TEXTE FOURNI:
Les installations à échelle architecturale présentées ici sont de véritables écosystèmes biotechnologiques. Les architectes londoniens d’EcologicStudio ont construit une structure imprimée en 3D tel un « cyber-jardin » intégrant des micro-algues photosynthétiques. Le BiotA Lab de Marcos Cruz à l’University College de Londres présente des panneaux en béton bio-réceptifs conçus pour favoriser la croissance de micro-organismes, de mousses et de lichens en milieu urbain. L’agence française X-TU mène des recherches autour d’une architecture bio-inspirée, convaincue que les organismes vivants sont la révolution biotechnologique de demain.
La congruence du vivant et des technologies se cristallise dans le champ de la création artistique vers le milieu des années 1990. En 1998, Eduardo Kac promeut l’art transgénique, transformant les organismes naturels en y inoculant des gènes synthétiques ou transférant du matériel génétique d’un organisme à un autre dans le but de créer de nouvelles formes de vivant. Au début des années 2000, en Australie, The Tissue Culture & Art Project (Oron Catts & Ionat Zurr) explore les technologies du vivant comme médium artistique à travers la mise en œuvre d’un nouvel objet/sujet, qui équivaut au « semi-vivant ».

JEU DE DONNÉES:

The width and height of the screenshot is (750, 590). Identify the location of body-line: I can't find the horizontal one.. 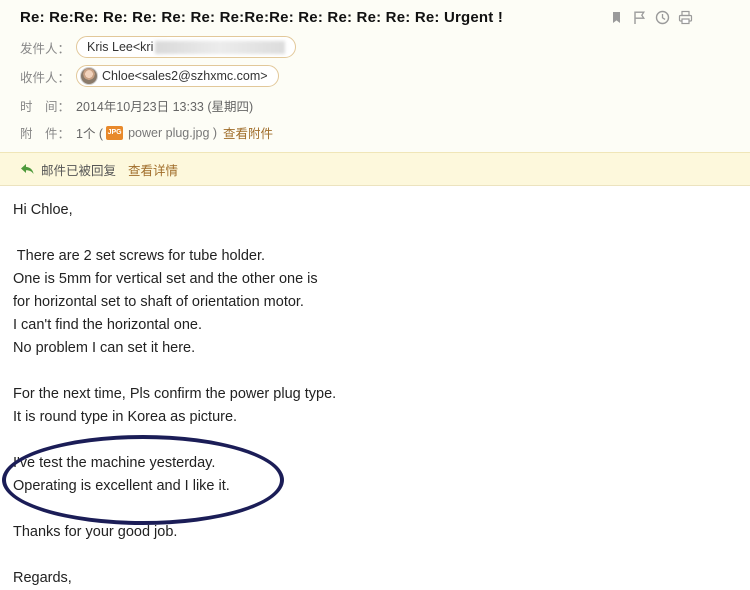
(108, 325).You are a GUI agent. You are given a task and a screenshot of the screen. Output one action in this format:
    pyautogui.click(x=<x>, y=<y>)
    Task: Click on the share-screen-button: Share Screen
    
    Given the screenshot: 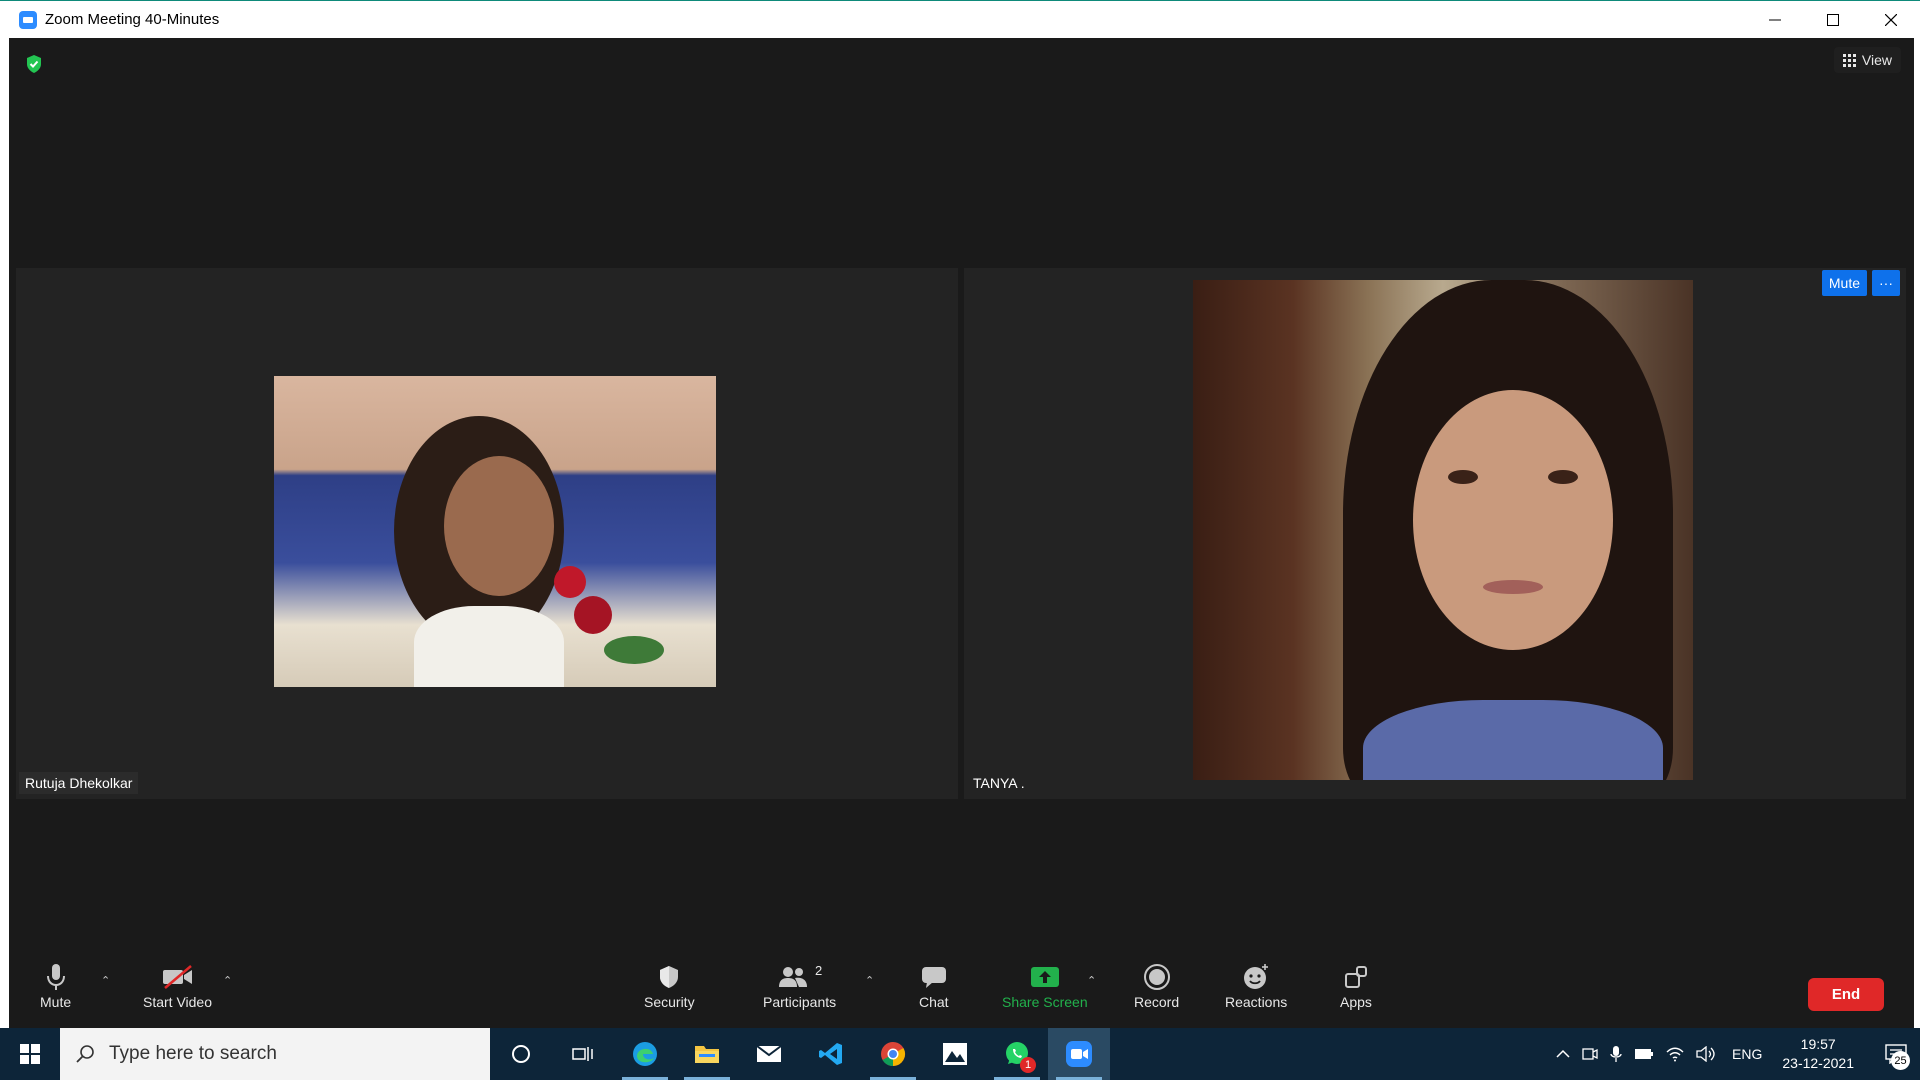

ÉNONCÉ DE LA TÂCHE: Recopiez fidèlement un passage du texte sur l'art et l'architecture biotechnologiques. Commencez aux mots « Les installations à » et arrêtez-vous après « biotechnologique de demain. ».

RÉSULTAT OBTENU:
Les installations à échelle architecturale présentées ici sont de véritables écosystèmes biotechnologiques. Les architectes londoniens d’EcologicStudio ont construit une structure imprimée en 3D tel un « cyber-jardin » intégrant des micro-algues photosynthétiques. Le BiotA Lab de Marcos Cruz à l’University College de Londres présente des panneaux en béton bio-réceptifs conçus pour favoriser la croissance de micro-organismes, de mousses et de lichens en milieu urbain. L’agence française X-TU mène des recherches autour d’une architecture bio-inspirée, convaincue que les organismes vivants sont la révolution biotechnologique de demain.